### What to do
Repeat each entry in full, exactly.

### Collected data entries

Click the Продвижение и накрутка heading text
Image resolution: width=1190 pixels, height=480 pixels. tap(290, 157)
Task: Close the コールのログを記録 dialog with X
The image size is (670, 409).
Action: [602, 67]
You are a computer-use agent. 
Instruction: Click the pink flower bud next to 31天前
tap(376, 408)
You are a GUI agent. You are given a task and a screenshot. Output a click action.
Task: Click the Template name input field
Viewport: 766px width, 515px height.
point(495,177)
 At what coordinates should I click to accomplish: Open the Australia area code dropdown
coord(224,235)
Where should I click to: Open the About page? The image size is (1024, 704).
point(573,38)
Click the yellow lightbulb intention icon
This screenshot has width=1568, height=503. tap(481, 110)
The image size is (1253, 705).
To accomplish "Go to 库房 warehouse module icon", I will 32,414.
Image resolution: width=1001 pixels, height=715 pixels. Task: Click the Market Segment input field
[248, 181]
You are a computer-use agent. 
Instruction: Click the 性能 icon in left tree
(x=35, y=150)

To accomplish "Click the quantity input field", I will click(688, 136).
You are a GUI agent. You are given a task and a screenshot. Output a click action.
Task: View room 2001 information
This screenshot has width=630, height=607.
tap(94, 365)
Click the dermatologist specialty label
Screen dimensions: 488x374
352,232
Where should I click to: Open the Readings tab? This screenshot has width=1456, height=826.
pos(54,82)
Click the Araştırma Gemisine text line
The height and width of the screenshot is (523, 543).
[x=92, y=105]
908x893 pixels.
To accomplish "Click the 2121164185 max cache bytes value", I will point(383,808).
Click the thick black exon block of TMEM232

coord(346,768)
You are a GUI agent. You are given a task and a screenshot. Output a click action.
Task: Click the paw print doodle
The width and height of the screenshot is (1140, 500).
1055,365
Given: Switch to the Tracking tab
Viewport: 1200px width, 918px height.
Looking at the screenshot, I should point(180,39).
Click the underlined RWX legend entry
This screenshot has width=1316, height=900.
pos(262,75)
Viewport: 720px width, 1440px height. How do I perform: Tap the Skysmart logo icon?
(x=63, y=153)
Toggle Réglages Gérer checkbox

### Answer box
Click the Продвижение и накрутка heading text
Image resolution: width=1190 pixels, height=480 pixels. tap(290, 157)
Task: Close the コールのログを記録 dialog with X
The image size is (670, 409).
Action: [602, 67]
You are a computer-use agent. 
Instruction: Click the pink flower bud next to 31天前
tap(376, 408)
You are a GUI agent. You are given a task and a screenshot. Output a click action.
Task: Click the Template name input field
Viewport: 766px width, 515px height.
point(495,177)
 At what coordinates should I click to accomplish: Open the Australia area code dropdown
coord(224,235)
Where should I click to: Open the About page? The image size is (1024, 704).
point(573,38)
Click the yellow lightbulb intention icon
This screenshot has width=1568, height=503. tap(481, 110)
The image size is (1253, 705).
To accomplish "Go to 库房 warehouse module icon", I will 32,414.
Image resolution: width=1001 pixels, height=715 pixels. Task: Click the Market Segment input field
[248, 181]
You are a computer-use agent. 
Instruction: Click the 性能 icon in left tree
(x=35, y=150)

To accomplish "Click the quantity input field", I will click(688, 136).
You are a GUI agent. You are given a task and a screenshot. Output a click action.
Task: View room 2001 information
This screenshot has width=630, height=607.
tap(94, 365)
Click the dermatologist specialty label
Screen dimensions: 488x374
352,232
Where should I click to: Open the Readings tab? This screenshot has width=1456, height=826.
pos(54,82)
Click the Araştırma Gemisine text line
The height and width of the screenshot is (523, 543).
[x=92, y=105]
908x893 pixels.
To accomplish "Click the 2121164185 max cache bytes value", I will point(383,808).
Click the thick black exon block of TMEM232

coord(346,768)
You are a GUI agent. You are given a task and a screenshot. Output a click action.
Task: Click the paw print doodle
The width and height of the screenshot is (1140, 500).
1055,365
Given: Switch to the Tracking tab
Viewport: 1200px width, 918px height.
Looking at the screenshot, I should point(180,39).
Click the underlined RWX legend entry
This screenshot has width=1316, height=900.
pos(262,75)
Viewport: 720px width, 1440px height. How do I perform: Tap the Skysmart logo icon?
(x=63, y=153)
Toggle Réglages Gérer checkbox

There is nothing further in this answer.